CS 15-451 Analysis of Algorithms 4 November 2004
Manuel & Avrim Blum
Today: Definition and Theory of NP-completeness... continued.
The theory of NP-completeness is concerned with decision problems.
A decision problem is a computational problem defined by a pair (INSTANCE,
QUESTION). Here, INSTANCE describes what constitutes an acceptable instance
of the problem. QUESTION is a question about the instance. An INSTANCE is a
YES-instance if the correct answer to the QUESTION is YES. Otherwise
(the correct answer is NO), it is a NO-instance.

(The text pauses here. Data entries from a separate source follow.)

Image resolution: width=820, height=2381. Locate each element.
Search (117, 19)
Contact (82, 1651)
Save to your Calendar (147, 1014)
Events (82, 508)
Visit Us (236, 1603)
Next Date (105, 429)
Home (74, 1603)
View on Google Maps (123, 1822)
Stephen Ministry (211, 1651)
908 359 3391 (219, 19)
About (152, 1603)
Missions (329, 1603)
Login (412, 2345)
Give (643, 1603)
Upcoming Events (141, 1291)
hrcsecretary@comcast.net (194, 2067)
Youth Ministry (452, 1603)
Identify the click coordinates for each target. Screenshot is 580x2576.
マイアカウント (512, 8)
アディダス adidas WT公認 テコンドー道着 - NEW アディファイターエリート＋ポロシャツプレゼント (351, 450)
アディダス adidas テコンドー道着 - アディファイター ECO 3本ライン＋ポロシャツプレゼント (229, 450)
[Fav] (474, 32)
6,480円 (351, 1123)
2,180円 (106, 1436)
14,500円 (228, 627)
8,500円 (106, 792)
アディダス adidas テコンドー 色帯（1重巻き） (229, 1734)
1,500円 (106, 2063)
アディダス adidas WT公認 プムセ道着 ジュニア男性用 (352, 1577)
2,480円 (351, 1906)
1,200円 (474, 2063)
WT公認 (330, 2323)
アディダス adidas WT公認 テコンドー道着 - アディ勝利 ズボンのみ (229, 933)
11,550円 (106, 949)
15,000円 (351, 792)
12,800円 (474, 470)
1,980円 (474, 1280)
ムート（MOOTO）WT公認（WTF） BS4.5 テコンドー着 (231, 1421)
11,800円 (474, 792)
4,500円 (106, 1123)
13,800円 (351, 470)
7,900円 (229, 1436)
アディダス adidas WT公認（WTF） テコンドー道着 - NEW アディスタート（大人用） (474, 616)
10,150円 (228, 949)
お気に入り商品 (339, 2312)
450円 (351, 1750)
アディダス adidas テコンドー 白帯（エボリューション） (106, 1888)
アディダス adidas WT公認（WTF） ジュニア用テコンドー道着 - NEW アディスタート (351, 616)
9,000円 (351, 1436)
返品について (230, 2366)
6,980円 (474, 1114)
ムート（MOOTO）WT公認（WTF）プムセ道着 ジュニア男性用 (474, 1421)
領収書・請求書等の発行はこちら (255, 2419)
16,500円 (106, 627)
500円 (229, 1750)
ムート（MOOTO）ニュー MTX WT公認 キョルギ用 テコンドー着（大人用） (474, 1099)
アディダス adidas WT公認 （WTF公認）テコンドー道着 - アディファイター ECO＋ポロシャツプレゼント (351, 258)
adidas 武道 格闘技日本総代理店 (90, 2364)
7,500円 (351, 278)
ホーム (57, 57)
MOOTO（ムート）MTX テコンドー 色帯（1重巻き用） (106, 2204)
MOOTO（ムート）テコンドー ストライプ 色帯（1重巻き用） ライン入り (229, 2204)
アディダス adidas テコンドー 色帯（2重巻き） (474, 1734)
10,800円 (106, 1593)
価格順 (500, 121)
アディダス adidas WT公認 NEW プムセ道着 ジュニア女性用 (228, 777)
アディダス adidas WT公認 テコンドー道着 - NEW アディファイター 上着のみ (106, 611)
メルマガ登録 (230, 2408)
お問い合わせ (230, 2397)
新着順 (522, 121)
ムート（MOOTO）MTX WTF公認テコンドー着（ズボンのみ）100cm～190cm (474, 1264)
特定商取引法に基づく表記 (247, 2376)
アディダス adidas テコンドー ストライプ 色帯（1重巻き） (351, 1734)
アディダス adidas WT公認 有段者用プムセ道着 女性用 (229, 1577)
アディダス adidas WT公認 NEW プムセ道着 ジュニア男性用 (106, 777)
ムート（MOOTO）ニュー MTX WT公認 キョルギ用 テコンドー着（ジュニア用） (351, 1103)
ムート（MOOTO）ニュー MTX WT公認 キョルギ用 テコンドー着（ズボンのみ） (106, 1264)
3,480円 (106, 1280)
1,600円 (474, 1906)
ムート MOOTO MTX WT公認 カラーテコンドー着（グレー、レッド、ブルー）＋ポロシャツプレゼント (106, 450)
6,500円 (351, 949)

Here are the formal definitions of P, NP, and CoNP:
* P is the class of decision problems solvable by efficient (polynomial time
computable) algorithms.
* NP is a class of decision problems: A decision problem PI is in NP iff
there exists a polynomial "poly" and a 0-1 valued poly-time computable
function ff(x,y) such that:
1. for every YES-instance x of length n, there exists a string y of length
at most poly(n) for which ff(x,y) = 1, while
2. for every NO-instance x, for any and all strings y (of any length),
ff(x,y) = 0.
(Note the asymmetry between 1. and 2.)
* Co-NP is a class of decision problems: A decision problem PI is in Co-NP
iffthere exists a polynomial "poly" and a 0-1 valued poly-time computable
function ff(x,y) such that:
1. for every NO-instance x of length n, there exists a string y of length
at most poly(n) for which ff(x,y) = 1, while
2. for every YES-instance x, for any and all strings y (of any length),
ff(x,y) = 0.
The function ff defines a proof system. In the NP proof system, y is the
so-called proof that x is a YES-instance. If ff(x,y) = 1, then y is a valid
(correct) proof that x is a YES-instance. If ff(x,y) = 0, then y is an invalid
proof that x is a YES-instance. In this case, x may or may not be a
YES-instance; if it is, y is not a valid proof.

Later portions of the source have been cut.